Selection:
:::

Arts education on endangered list across country

By Tim Grant

The flood that crippled Carnegie last year after Hurricane Ivan continues to affect how the Carlynton school board keeps its annual budget above water.

With several storefronts on Main Street still closed and displaced families still struggling to recover, school board members voted to cut in half the art teaching staff for this fall.

"I know there are directors, myself included, who would like to see the art positions reinstated," said David G. Roussos, Carlynton school board president.

Roussos and other board members felt bad about cutting the visual art program. Still, Roussos said, there was never any talk about eliminating math, science or English teachers, or any other teachers.

What happened at Carlynton clearly illustrates why arts education is on the endangered species list at schools across the nation.

As school administrators turn greater attention to the subjects that states are required to test under the federal No Child Left Behind Act, mathematics and reading are the main entree, while art and music are the delicious but fattening dessert they can do without.

Study after study has shown the importance of the arts in the education of children. Supporters say art and music unleashes the powers of creativity and helps children make sense of the world around them.

"My feeling is if it comes to cutting an art class or a math class, No Child Left Behind doesn't give us the opportunity to make a decision that's best for the district," said Roussos, a Pittsburgh lawyer. "It's going to force us to cut the art class."

No Child Left Behind, or NCLB, as it's known, is a landmark education reform law signed by President Bush three years ago. It's supposed to improve America's schools by holding them accountable for the achievement of all students.

No Child Left Behind relies heavily on standardized tests in math and reading to measure whether schools are making adequate yearly progress, both for students as a whole and for subgroups, such as minority and special education students. In Pennsylvania, the measure is the Pennsylvania System of School Assessment.

Schools that don't show adequate yearly progress face dire consequences, including replacing the staff and, in severe cases, possibly surrendering a school to state control.

:::

Requests:
A – In the arts education article, what does Pennsylvania use as its measure of adequate yearly progress under No Child Left Behind?
B – Using the arts education article, explain why the Carlynton school board president expects an art class, rather than a math class, to be cut.

Extracted data:

:::

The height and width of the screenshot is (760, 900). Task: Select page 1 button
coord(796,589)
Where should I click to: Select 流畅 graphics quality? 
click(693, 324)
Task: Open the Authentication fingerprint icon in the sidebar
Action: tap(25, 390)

:::

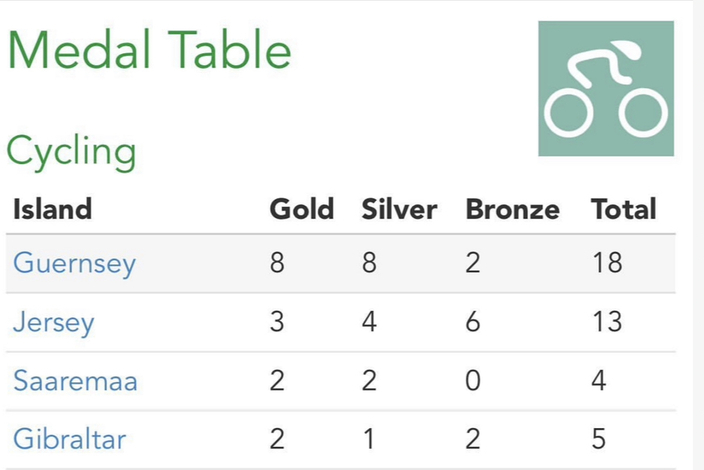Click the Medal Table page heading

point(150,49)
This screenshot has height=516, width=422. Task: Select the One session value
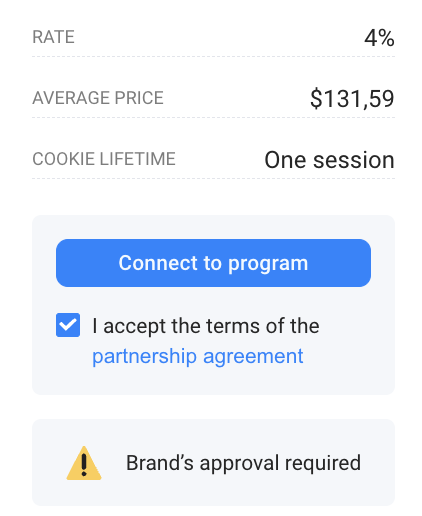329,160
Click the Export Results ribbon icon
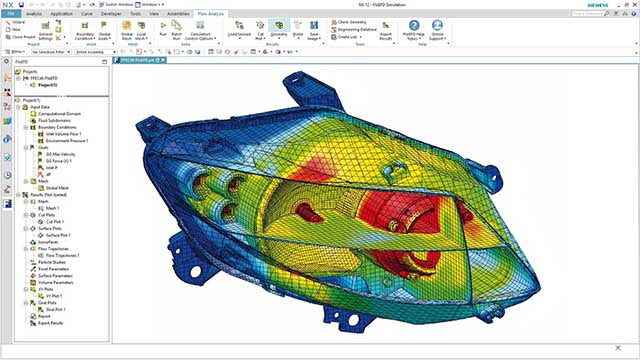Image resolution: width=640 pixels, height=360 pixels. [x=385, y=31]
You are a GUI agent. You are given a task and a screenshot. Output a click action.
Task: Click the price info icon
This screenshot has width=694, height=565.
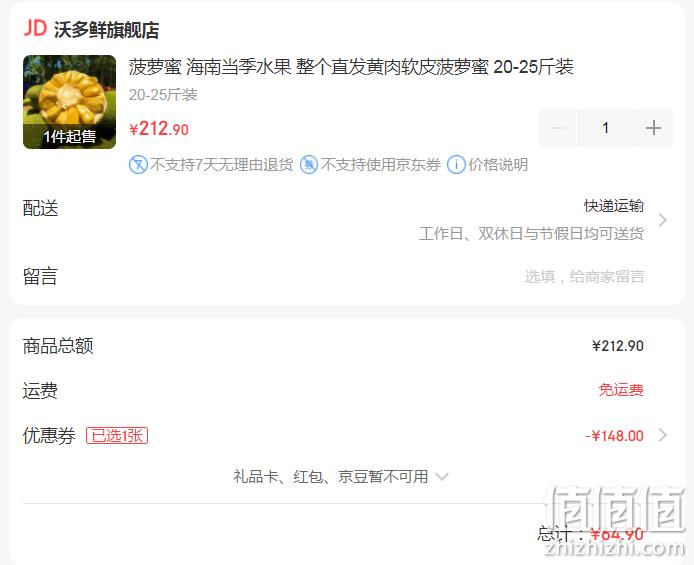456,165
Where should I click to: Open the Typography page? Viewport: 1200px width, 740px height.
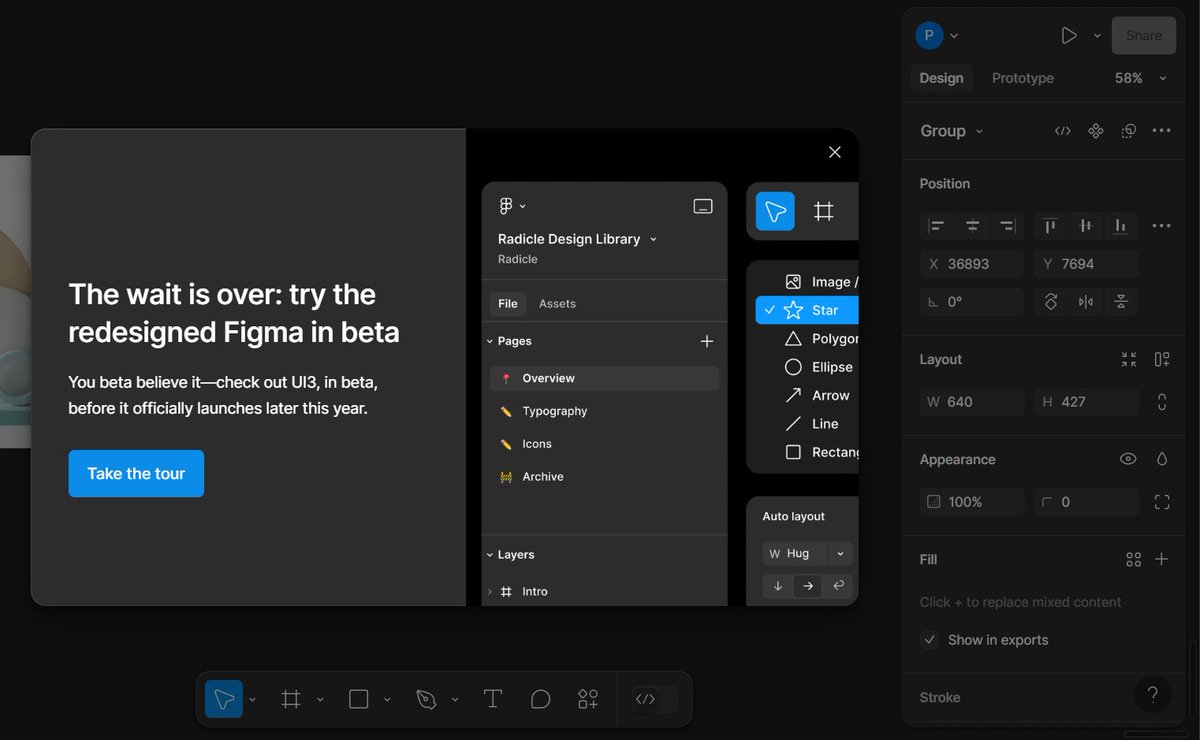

:::

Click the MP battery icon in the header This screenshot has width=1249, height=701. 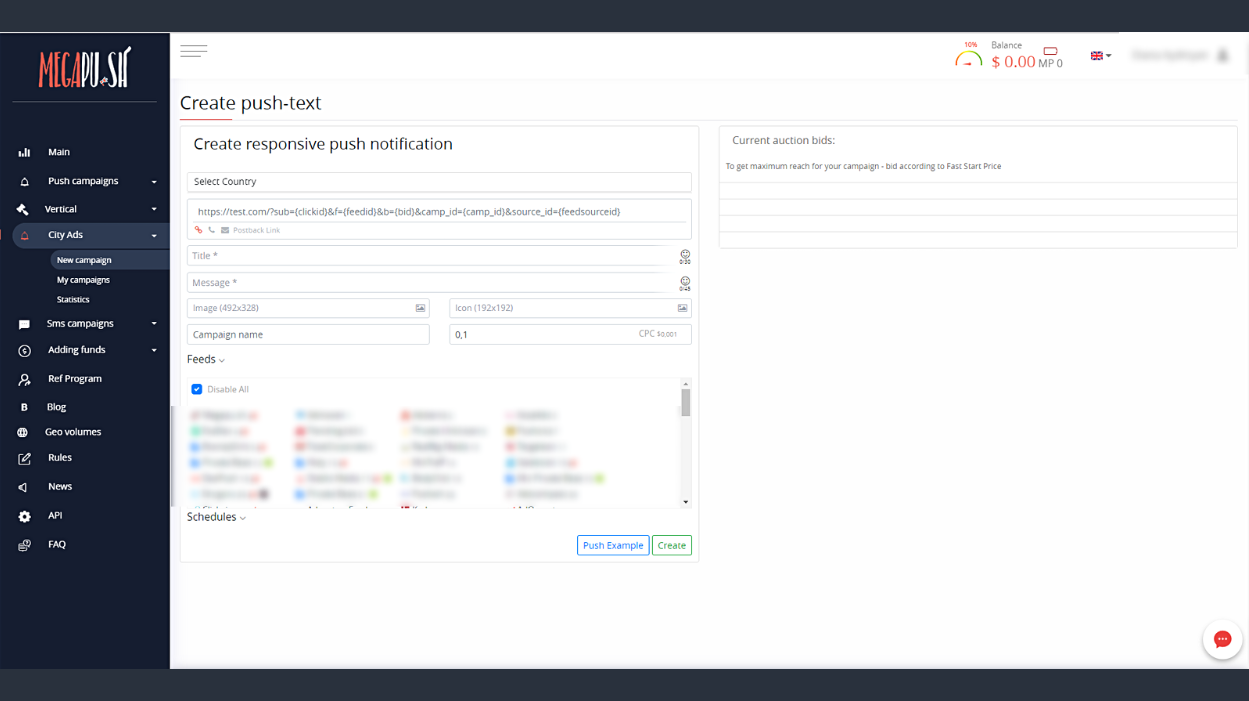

:::

Complete answers:
A – The Pennsylvania System of School Assessment.

B – He says No Child Left Behind does not let the district decide what is best for it and will force it to cut the art class. The article explains that the law measures adequate yearly progress through standardized tests in math and reading, and schools that fail to show that progress face dire consequences. As a result, administrators focus on the tested subjects and treat art and music as expendable.